Through wall/window units are placed in an existing external window or a hole made in an external wall. Smaller units can use a standard power outlet but larger ones may need special wiring.

They are generally less efficient than fixed split systems and suitable for single rooms up to about 50m².

Fixed split systems

Fixed split systems are generally the most efficient domestic air conditioners. The indoor wall or floor mounted unit can be up to 15m from the outdoor compressor.

Multi-split systems have more than one indoor unit running off the outdoor compressor.


Split system unit.


Ducted units

Ducted units are used to cool large areas or an entire house.

Ducts must be well insulated, to at least R1.5, and joints sealed to prevent condensation and leakage. The roof should have reflective foil insulation installed and be vented to dispel hot air.

Systems should be zoned to cool only those areas occupied and to allow different conditioning in living and sleeping areas.

Alternative heat exchangers

Reverse cycle air conditioners, in both cooling and heating modes, mostly use an air to air heat exchanger like a refrigerator. This dissipates heat extracted from the room to the outside when cooling or from the outside air into the room when heating.

In colder climates it is important to ensure the unit is properly selected in the heating and cooling modes.

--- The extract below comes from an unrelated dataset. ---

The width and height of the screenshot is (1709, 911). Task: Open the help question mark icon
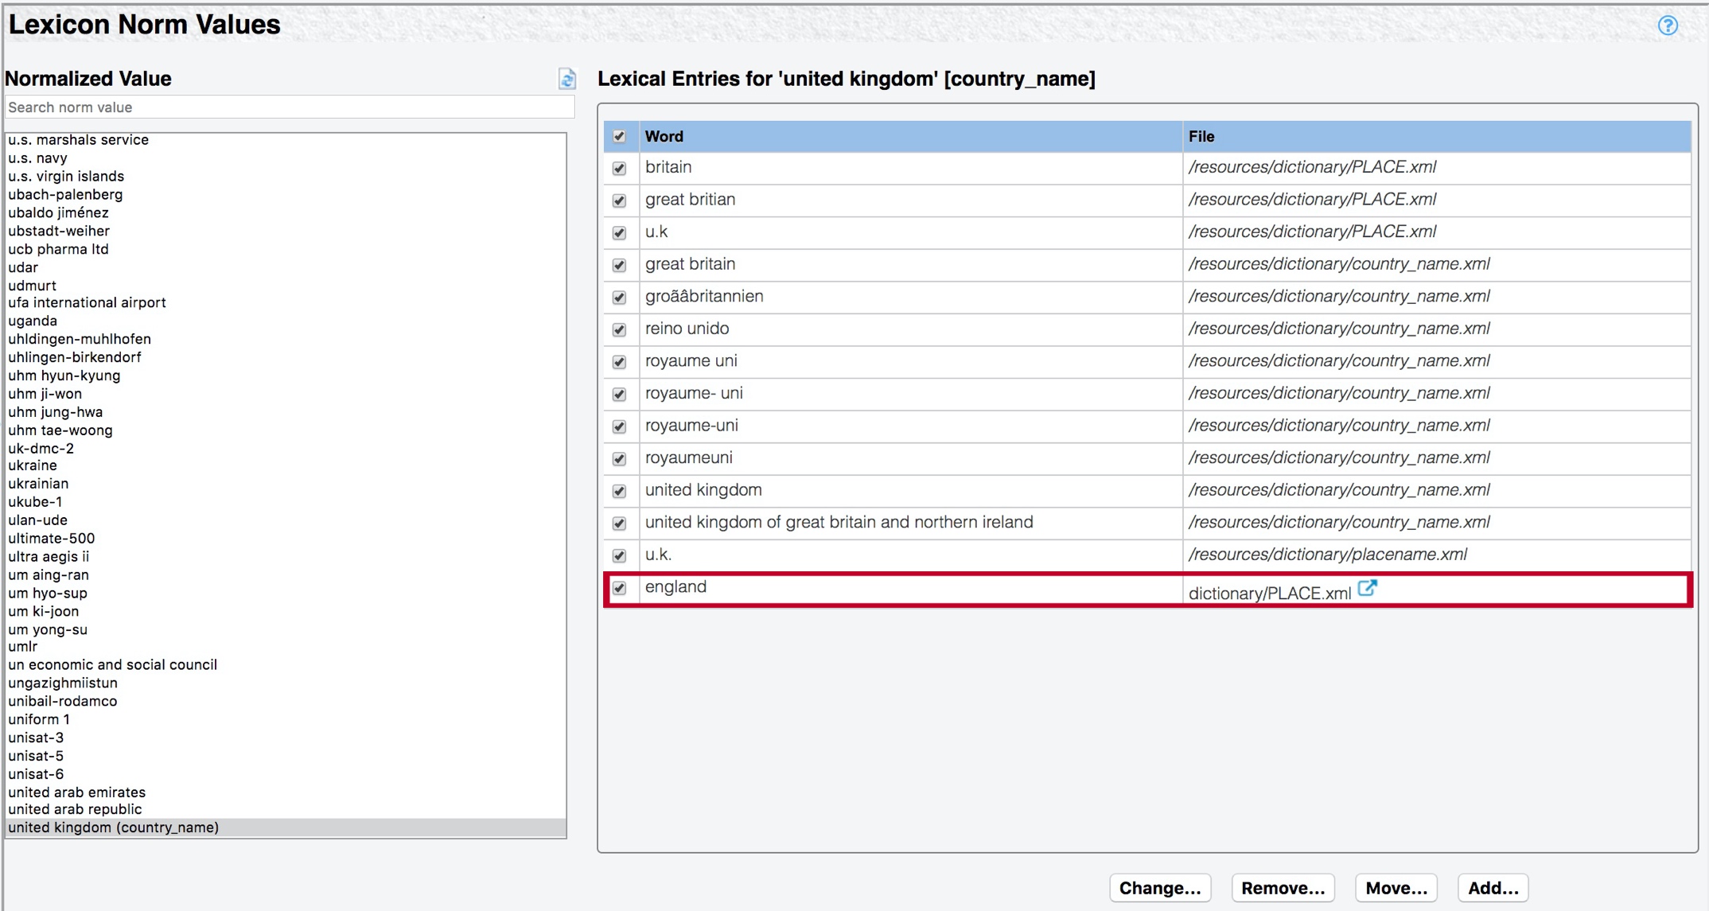coord(1668,25)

Air to water or air to ground (also called geothermal) exchangers are far more efficient. Heat exchange pipes are run through a body of water or deep into the ground where the temperature is relatively stable all year round.

Geothermal systems are highly efficient producing up to four units of heat output for each unit of electricity input. They can also be used to run the hot water service.

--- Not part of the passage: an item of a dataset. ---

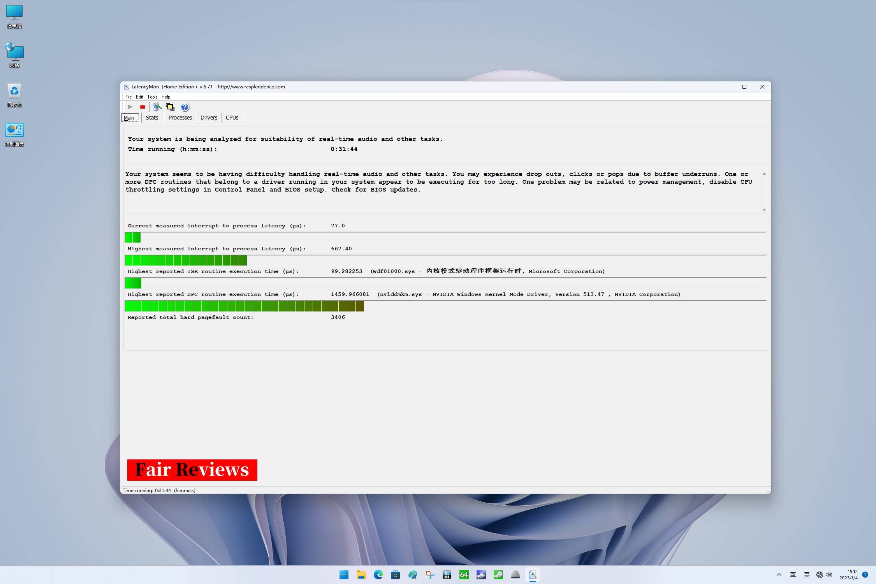Launch Microsoft Edge from the taskbar

(378, 575)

Although expensive to install, depending on whether a bore or shallow trench is used, they have very low running costs.

They are ideal where there are large heating and/or cooling loads and are most suitable for multi-housing developments.

Practical Tips for Heating and Cooling

  • Do not leave heating and cooling appliances on overnight or when you are out, although slow combustion stoves can be left on in very cold weather. If you must have the house comfortable when you arrive home ensure you have a timer and turn your system on about 15 minutes prior to your return.

  • Locate thermostats in the most used rooms and away from sources of heat and cold.

  • Each degree of extra heating in winter or cooling in summer will increase energy consumption by about 5 to 10 per cent. Set the thermostat to 18° to 20°C in winter and 25° to 27°C in summer.

  • Dress appropriately for the weather. Putting on a sweater is better than turning the heater up.

  • Maintain your heater. Keep reflectors shiny and free of dust. Clean air filters regularly.

  • Service all heaters and coolers according to the manufacturer’s instructions. Pay special attention to air filters.

  • Close windows and doors in areas where a heater or air conditioner is on unless ventilation is required for un-flued gas appliances.

  • Close drapes or blinds especially in the evening when you are heating.